E. Filosofi Matematika

Berbagai filsuf modern matematika memiliki pandangan yang konsisten dengan beberapa jika tidak semua tesis konstruktivisme sosial. Di sini kita menggambar bersama beberapa titik kontak antara mereka dan konstruktivisme sosial.

Beberapa filsuf menekankan arti penting sejarah dan aspek empiris dari matematika untuk filsafat. Kitcher (1984) mendirikan sistem mendasarkan pembenaran pengetahuan matematika secara empiris, dengan pembenaran ditransmisikan dari generasi ke generasi oleh komunitas matematika. (Sebuah pembenaran empiris atau kuasi-empiris pengetahuan matematika, menggambarkan pada praktek matematika, juga diadopsi oleh ND Goodman, Wang, P. Davis, Hersh, Wilder, Grabber, Tymoczko (semua dalam Tymoczko, 1986), Tymoczko (1986a), Stolzenberg (1984), MacLane (1981), McCleary dan McKinney (1986), dan Davis (1974) Jadi suatu cara pemindahan dari tampilan aprioristic tradisional atau pembenaran matematika,. seperti yang dianjurkan oleh konstruktivisme sosial, adalah luas.
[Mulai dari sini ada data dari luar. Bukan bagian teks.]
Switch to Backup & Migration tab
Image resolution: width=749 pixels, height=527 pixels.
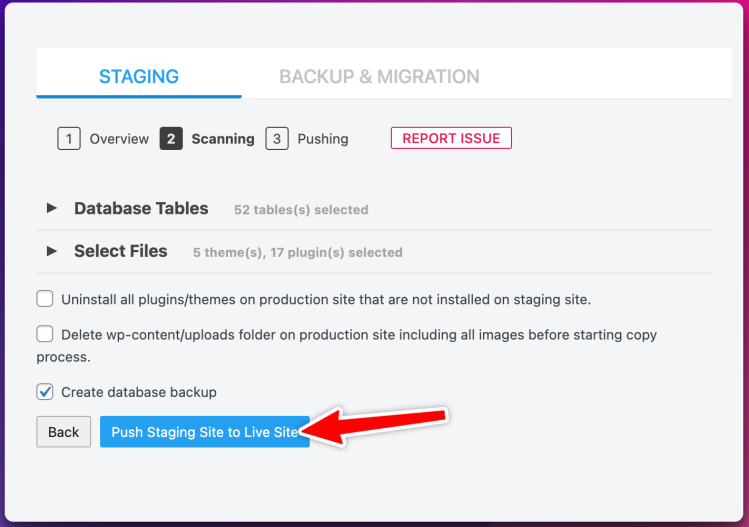click(379, 76)
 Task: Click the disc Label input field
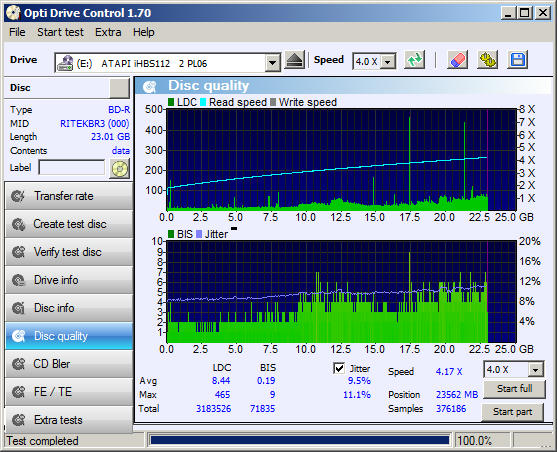tap(72, 168)
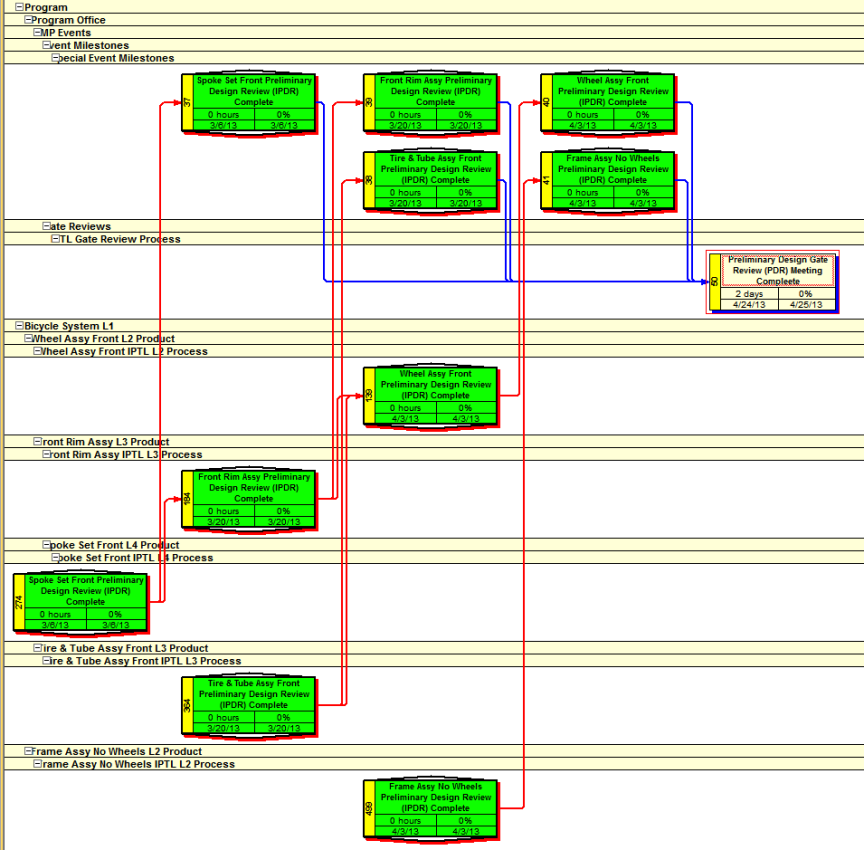Collapse Wheel Assy Front L2 Product group
The image size is (864, 850).
[x=28, y=339]
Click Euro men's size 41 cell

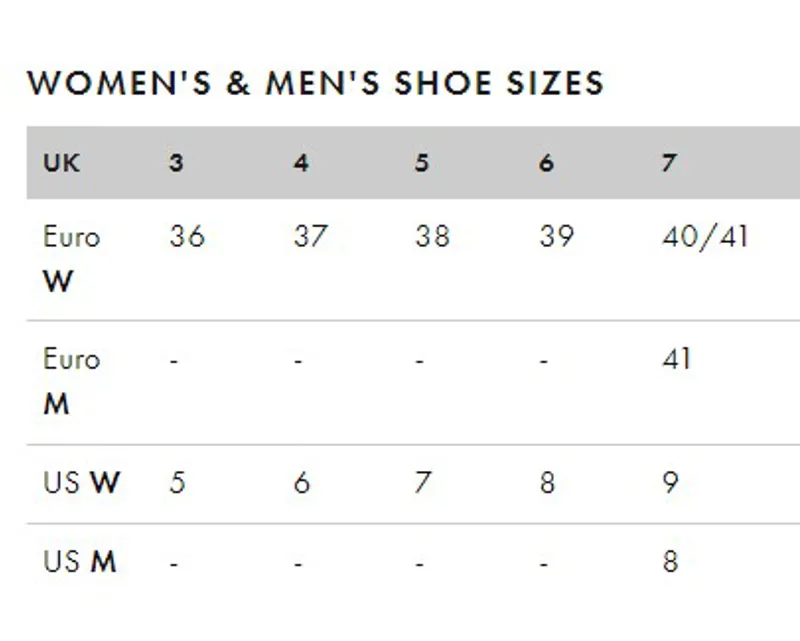[677, 359]
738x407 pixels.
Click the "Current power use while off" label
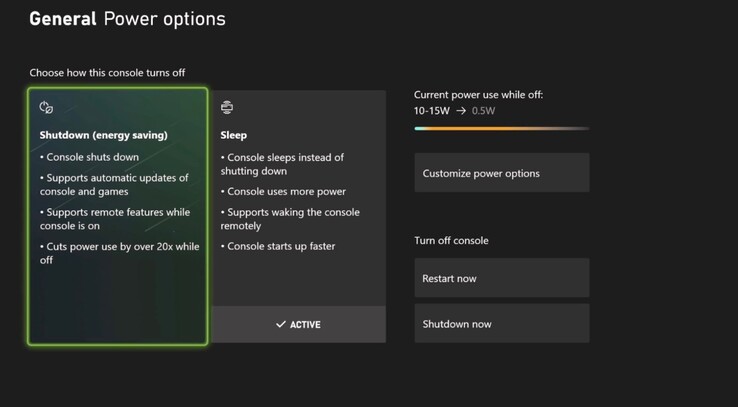click(479, 95)
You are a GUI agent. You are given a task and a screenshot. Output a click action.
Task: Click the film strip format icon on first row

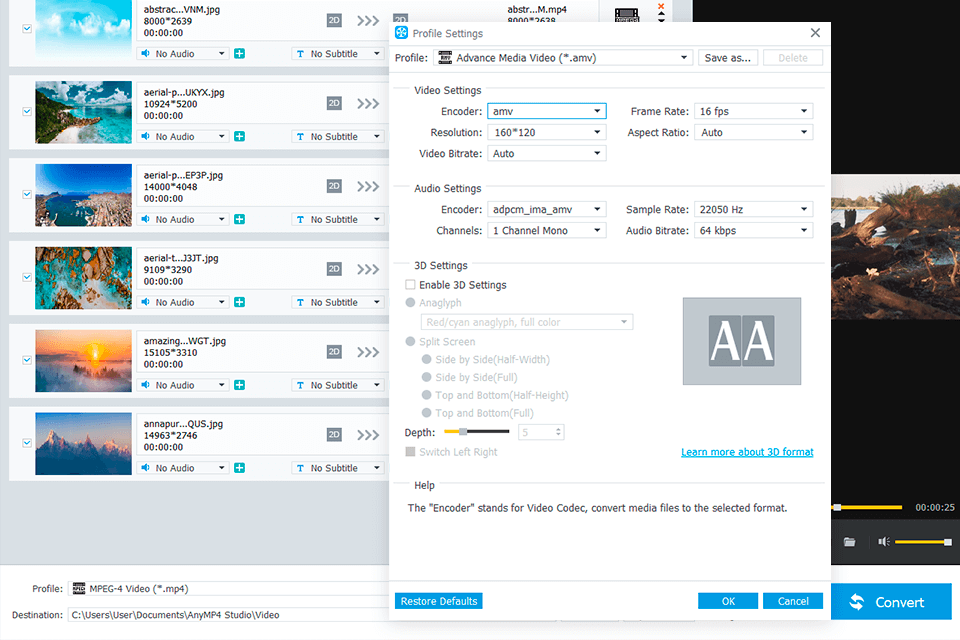pos(627,16)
Sejumlah sumbangsi lainnya tesis konstruktivisme sosial yang dianut oleh filsuf matematika. Sudut pandang conventionalist tersirat dalam beberapa karya penulis ini. Mereka yang membuat eksplisit termasuk Stolzenberg (1984), serta Bloor, Quine dan Wittgenstein, dikutip di atas, dan lain-lain disebutkan dalam Bab 2. Selain itu, tesis bahwa obyek matematika adalah abstrak konstruksi diusulkan oleh Davis (1974) dan Machover (1983). Tidak seperti perbandingan satu demi satu, dua filsuf yang telah mengantisipasi banyak filsafat konstruktivis sosial dari matematika adalah Bloor (1973, 1976, 1978, 1983, 1984) dan Tymoczko (1985, 1986, 1986a). Keduanya berpendapat bahwa obyektivitas dalam matematika terbaik dapat dipahami dalam hal penerimaan sosial, dan memanfaatkan karya seminal dari Wittgenstein dan Lakatos. Meskipun paradigma baru belum sepenuhnya diterima, konstruktivisme sosial masih aman dalam perkembangan tradisi kuasi-empiris. Selain ini, beberapa filsuf kontemporer mulai mengusulkan pendekatan serupa dengan filosofi matematika dan koheren dengan konstruktivisme sosial.